Selection:
○ ○ ○ ○ ○ ○ ○

Widener is an ABA-accredited law school with a very high
admittance rate. Each year it enrolls
approximately 1600 students, though in 2008 23% of first-year students failed
to matriculate in the second year.
Plaintiffs alleged that Widener is a “lower tier” law school. Annual cost was about $55,000/year, and the
average Widener student graduates with $111,909 in debt.
Plaintiffs were eight graduates from between 2008-2011. Each alleged that their law degree didn’t
result in satisfactory legal employment; a graduate allegedly needs to make at
least $138,000 annually to repay $100,000 without enduring financial hardship,
or $92,000 annually to repay the debt with financial difficulty. They sued for common law fraud and related
claims on behalf of a class.
The basic challenge was to Widener’s marketing materials and
reporting practices between 2005 and 2011. At some point, Widener’s website
stated “[a]s a graduate of Widener Law, you’ll join a network of more than
12,000 alumni in 50 states, the District of Columbia, and 15 countries and
territories who are using their Widener Law degrees to pursue successful,
rewarding careers.” On its “Employment Statistics and Trends” page, it claimed
90% and over employment statistics for various classes, referring to the
“employment rate” and then to the “employment/advanced degree rate” for the
class of 2010.
Plaintiffs alleged that the employment statistics were
misleading because they didn’t disclose that the numbers included full and part
time legal, law-related and non-legal positions; that when a graduate responded
to Widener’s surveys that the graduate wasn’t seeking work, Widener simply
didn’t count the graduate; that Widener counted graduates as employed even if
they’d only gotten employment shortly before the survey; that it counted
graduates as employed if they’d “out of desperation” started a solo practice
without confirming whether they were licensed in their jurisdictions; and that
it didn’t disclose a high nonresponse rate to the survey.
In 2011, Widener added more specific employment data: “Graduates
of the Class of 2010 had a 93% employment / advanced degree program
participation rate. This rate includes full and part time legal, law-related
and non-legal positions as well as advanced degree program participation within
nine months of graduation. For more information, please download a
comprehensive summary of employment statistics (PDF).”
Plaintiffs further alleged that Widener misled students by
reporting its misleading placement and salary statistics to US News and the
ABA, which reported high employment rates for Widener, artificially boosting
Widener’s ranking and misleading law students who relied on US News.
They alleged violations of New Jersey and Delaware’s
consumer fraud acts with respect to placement rates/employment data and also
for “[m]aking deceptive and misleading statements, representations and
omissions concerning [Widener’s] reputation with potential employers,” the
value of a Widener degree, and the “pace” at which graduates can obtain gainful
legal employment. This allegedly got
students to pay inflated tuition. They
sought injunctive relief, disgorgement and restitution of $75 million (the
difference between the inflated tuition and the true value of a Widener
degree), punitive damages, and other relief, including civil penalties of
$10,000 for violations that affected elderly or disabled persons under the
statutes.

○ ○ ○ ○ ○ ○ ○

In the case summary above, how much debt does the average Widener student carry at graduation?

Supplied material:
○ ○ ○ ○ ○ ○ ○

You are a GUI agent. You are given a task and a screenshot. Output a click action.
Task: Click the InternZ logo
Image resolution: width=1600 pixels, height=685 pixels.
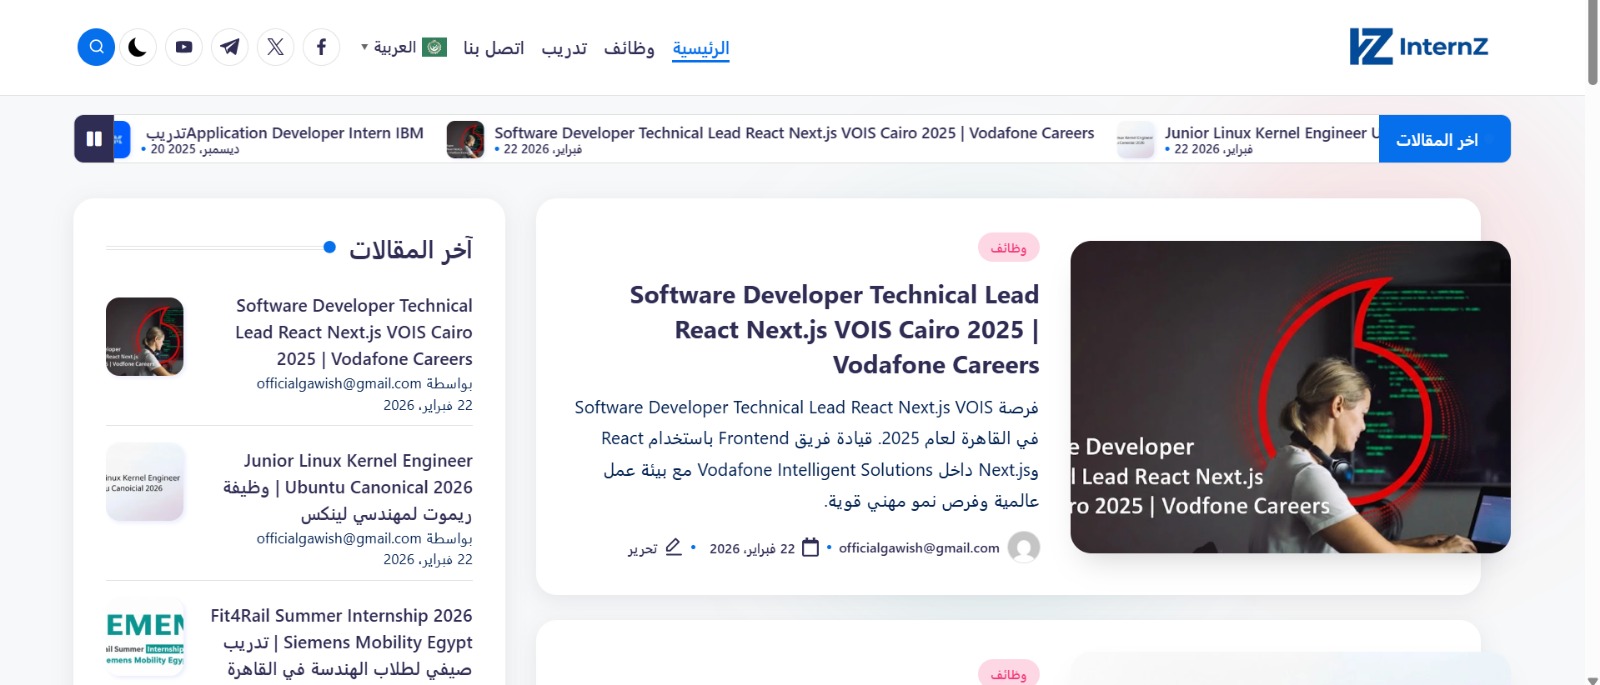1418,47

○ ○ ○ ○ ○ ○ ○

Solution: $111,909